Given exercise 1
In the records, copy out everything from the line containing "Where should I" down to the end of the records, both ends included, and leave the pictures out.

Document segment
————
But what happens when we change the lens and examine the same outcomes using marginal means? What are the levels of support in each country? Are they similar too? Are the findings robust to the use of different outcome variables? Which values have outcome significance?
Panels B and D in Figure 3 present the same results as MMs (full MMs are presented in SM Figure C2 and Table C2). Comparing the MMs within each country, it is apparent that the outcome variable is consequential to the underlying preferences obtained. In Israel (panel B) the MMs obtained using the rating outcome display support for paternalistic policies regardless of their specific features, such that none of the features has outcome significance. By comparison, when forced-choice is used, support is not so clear cut, and many values appear to have outcome significance (e.g., Tax/Restriction, Ban/Mandate, majority support). The same is evident in the U.S. (panel D): when the rating outcome is used, Americans are supportive of paternalism unless it is coercive (i.e., Tax/Restriction or Ban/Mandate), in which case they are undecided. 9 This is far from being the case according to the forced-choice MMs. Some features of the proposals are more likely to be opposed, and others are more likely to be supported, and this results in many values having outcome significance.
Additionally, comparing the MMs between the countries also leads to different conclusions, contingent on the outcome variable. Specifically, using the rating outcome (black circles) Israelis are much more favorably predisposed toward paternalistic policies as compared to Americans—the MMs are higher across attribute levels, despite the similarity in AMCEs. Yet, examining the forced-choice MMs would lead to a different conclusion: Americans prefer non-coercive paternalism, while Israelis are only supportive of the most coercive policy tools, and in both countries favorability levels based on Public Support are similar. Thus, the different outcome variables result in different conclusions regarding the cross-country comparison, as well as different policy implications within each country.
————
Material for this exercise

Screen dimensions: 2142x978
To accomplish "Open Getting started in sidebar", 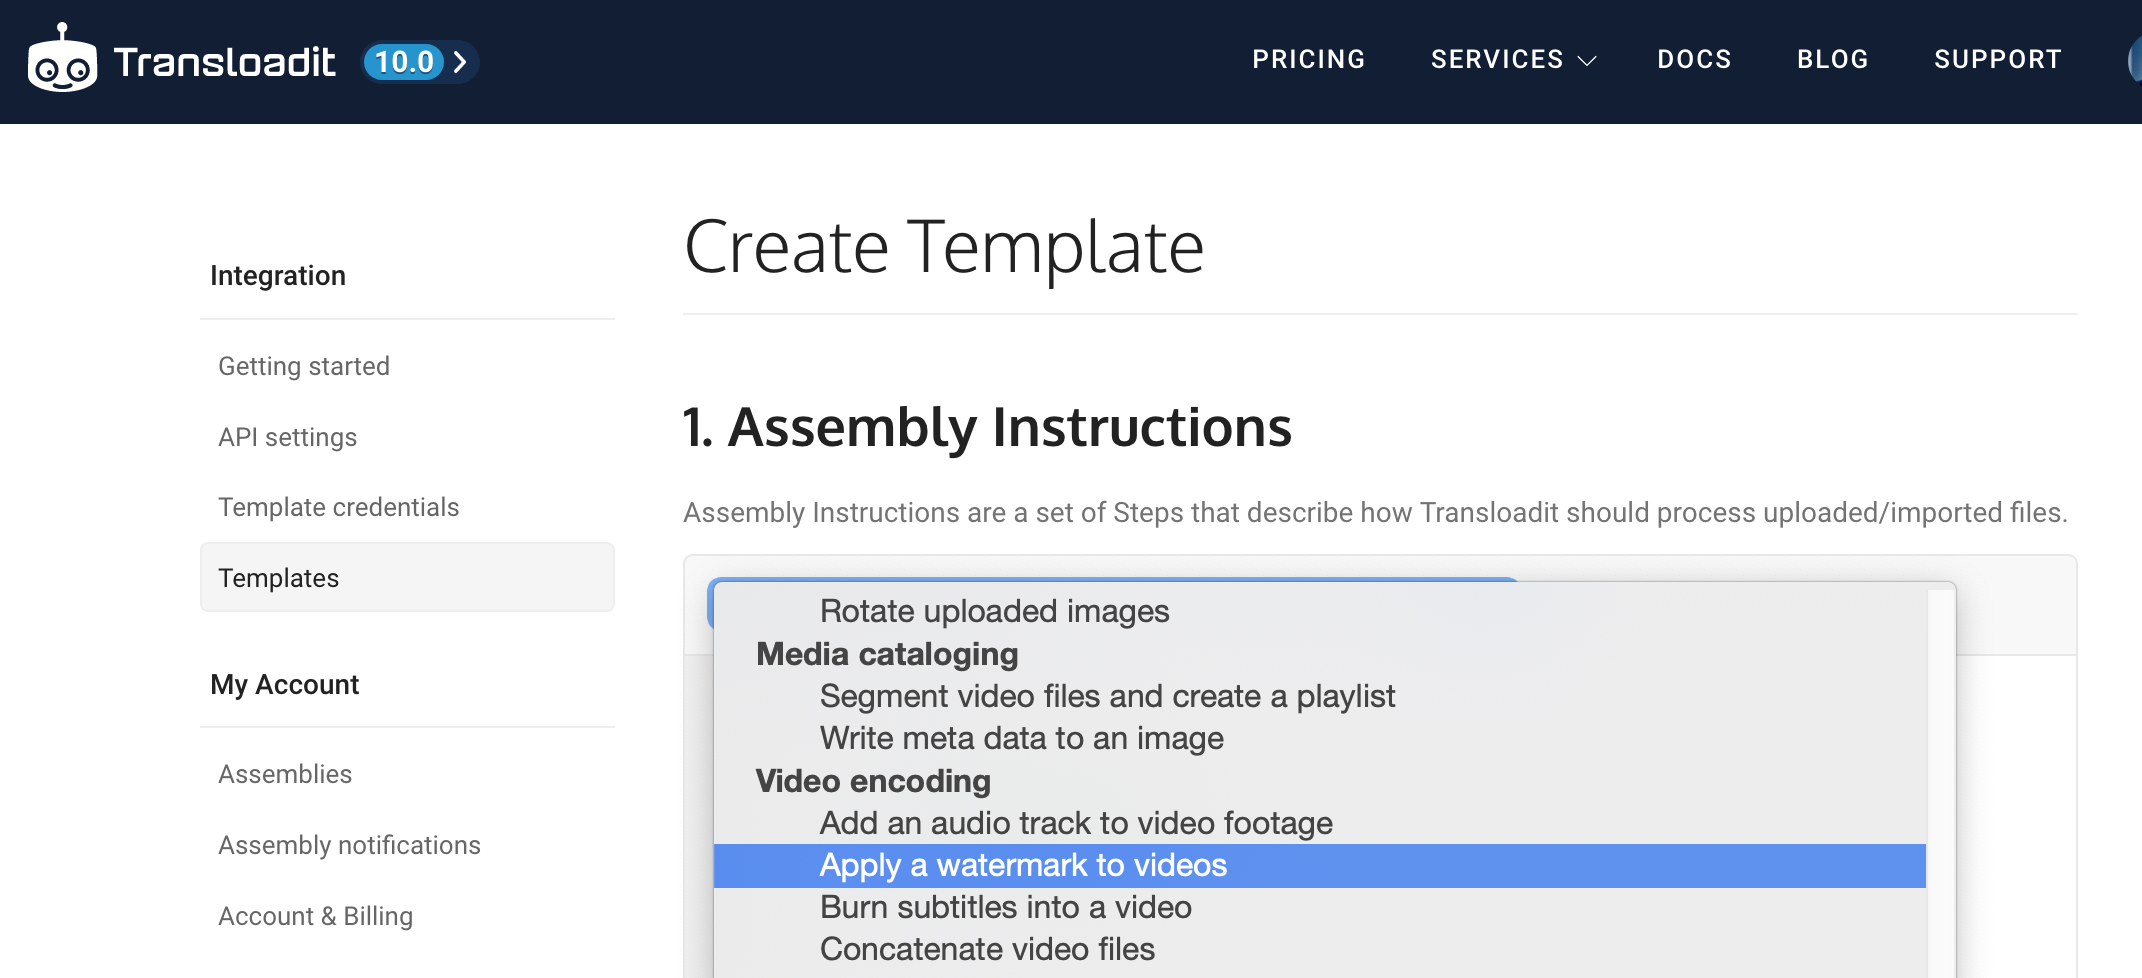I will 304,366.
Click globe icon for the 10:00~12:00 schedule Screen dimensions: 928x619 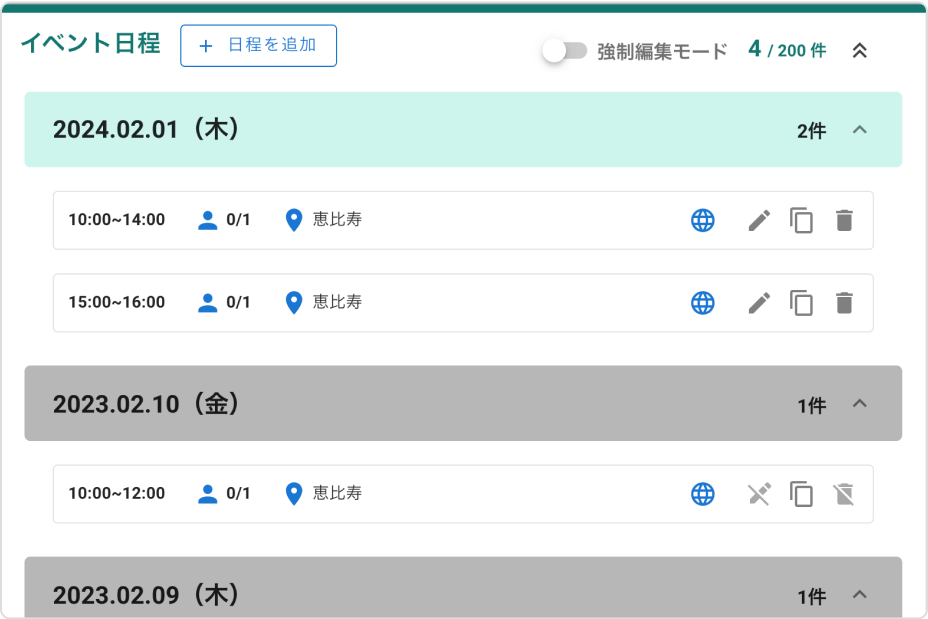(703, 494)
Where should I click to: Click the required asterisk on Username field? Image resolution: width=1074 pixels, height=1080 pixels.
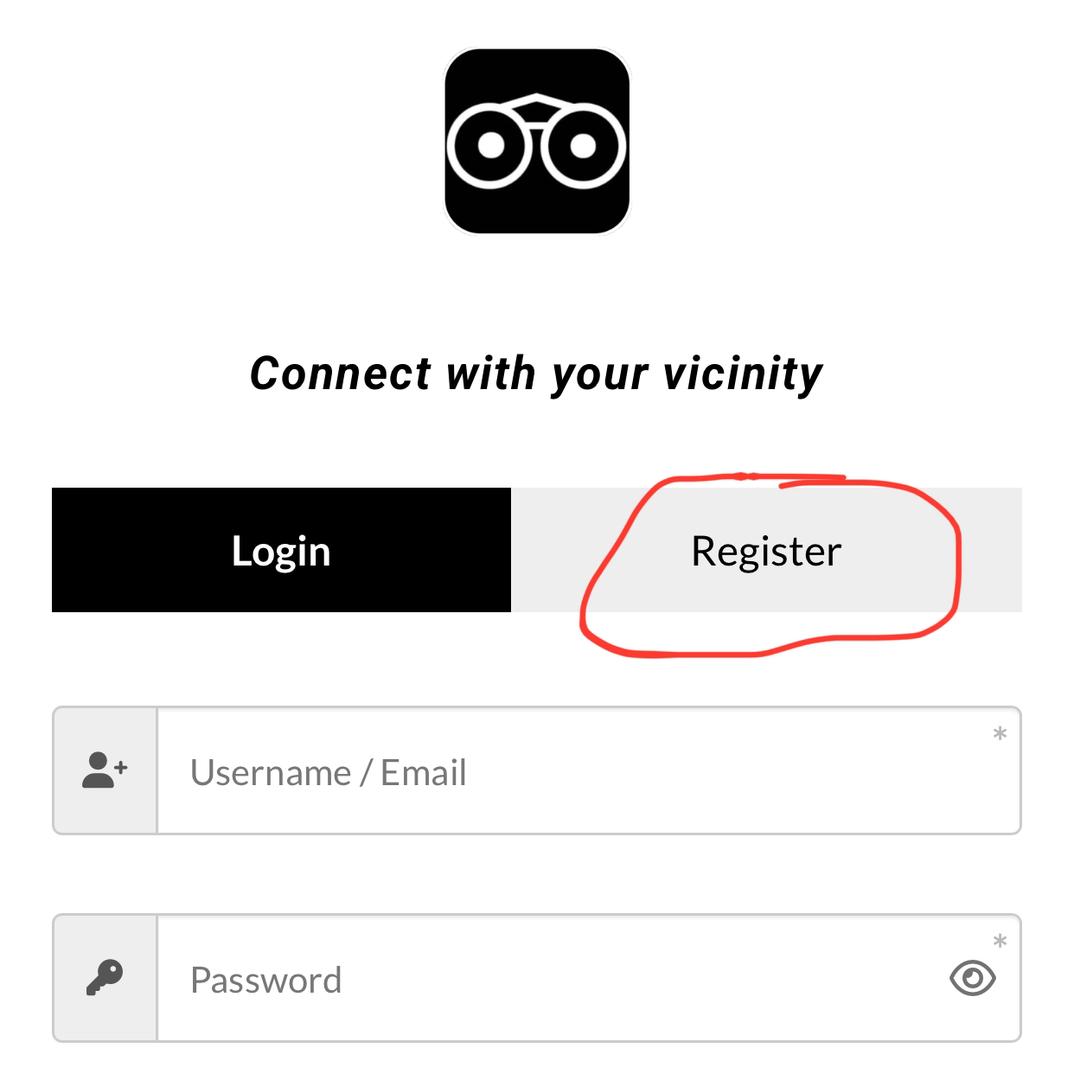click(1000, 734)
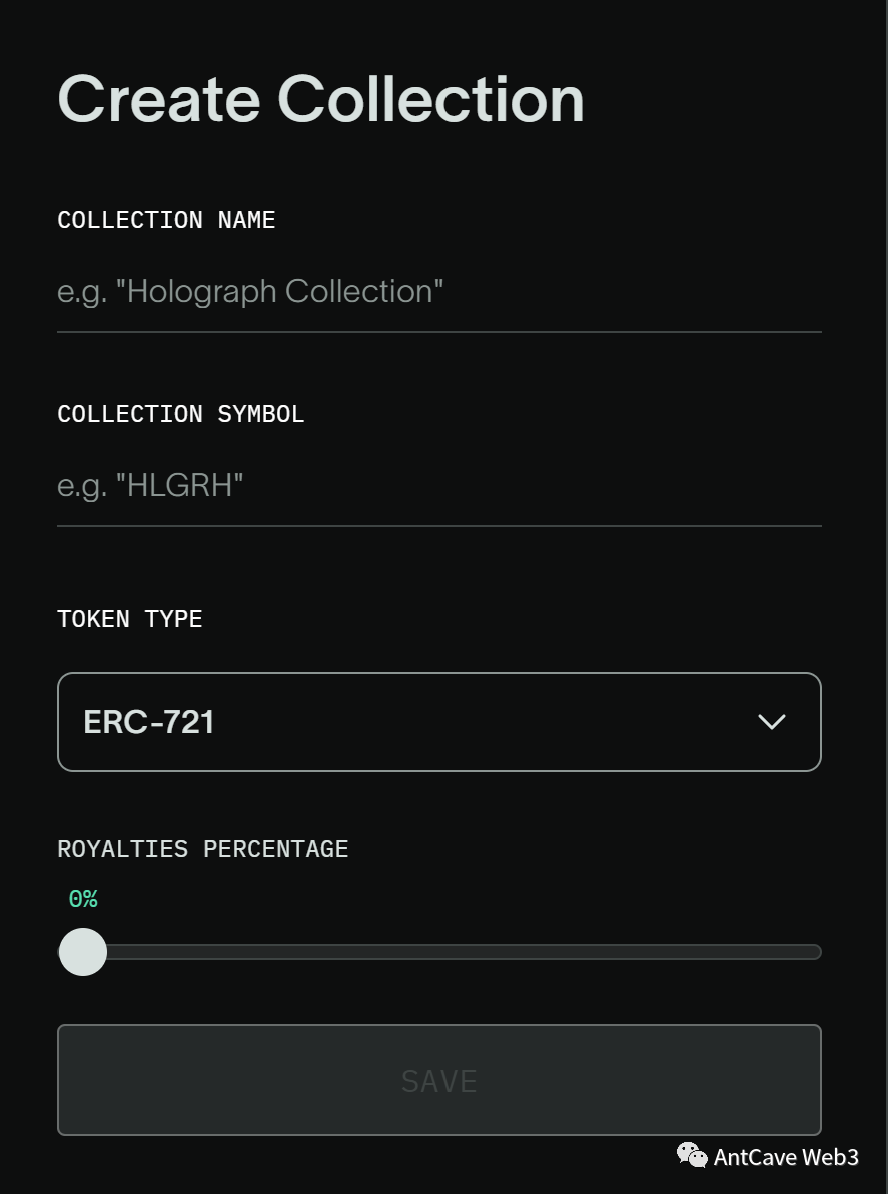The image size is (888, 1194).
Task: Click the 0% royalties value label
Action: [x=83, y=899]
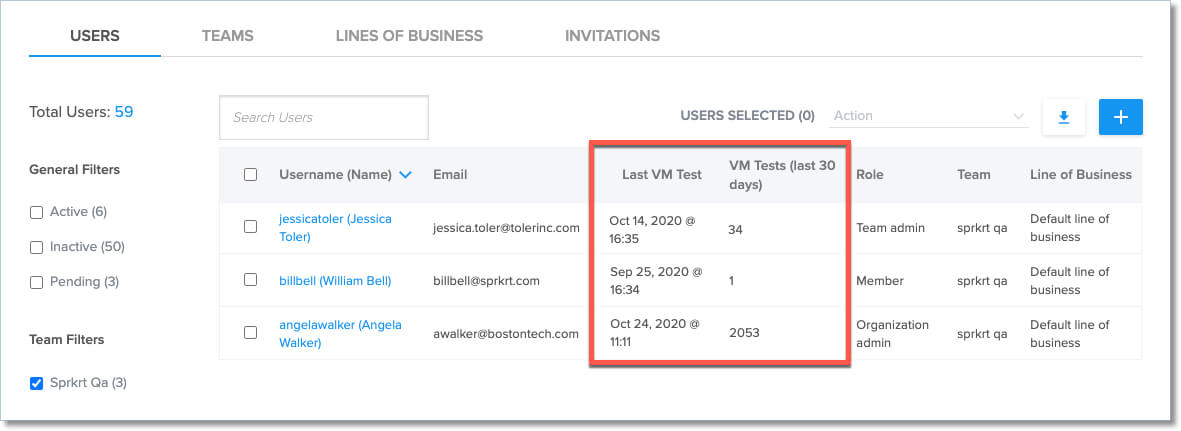This screenshot has height=431, width=1181.
Task: Toggle the Active filter checkbox
Action: point(37,212)
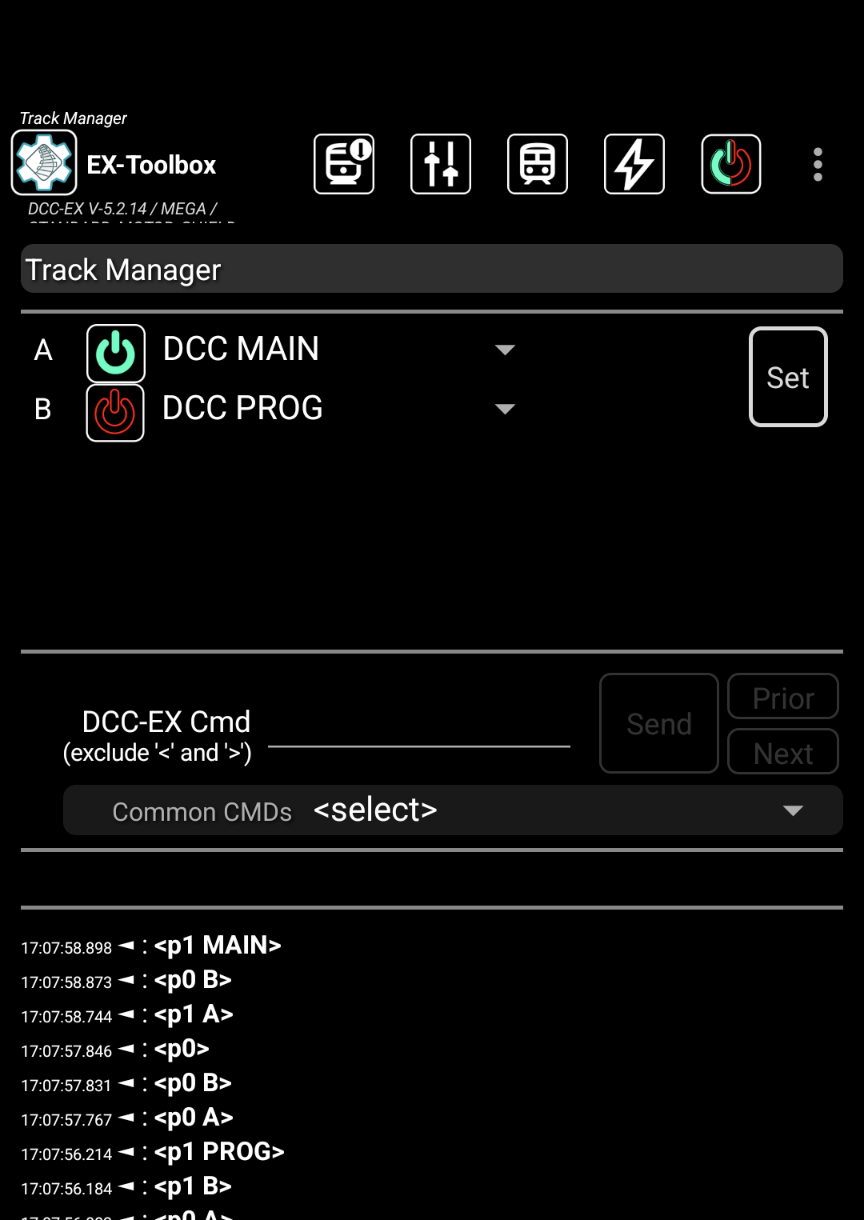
————
Given exercise 2
Using the passage on rating versus forced-choice outcomes, say yes or no to each statement below, and support each answer with the deciding words quoted from the text. (a) In Israel, with the rating outcome, no feature has outcome significance. (b) Under the rating outcome, Americans are more favorably predisposed toward paternalistic policies than Israelis. (c) According to the forced-choice marginal means, Israelis support only the most coercive policy tools.

Exercise solution 1
Where should I click to: Click the required asterisk on Username field? Image resolution: width=1074 pixels, height=1080 pixels.
click(1000, 734)
The image size is (888, 1194).
Task: Click the 0% royalties value label
Action: [x=83, y=899]
This screenshot has height=431, width=1181.
Task: Toggle the Active filter checkbox
Action: point(37,212)

Exercise solution 2
(a) Yes: "such that none of the features has outcome significance."
(b) No: "Israelis are much more favorably predisposed toward paternalistic policies as compared to Americans"
(c) Yes: "Israelis are only supportive of the most coercive policy tools"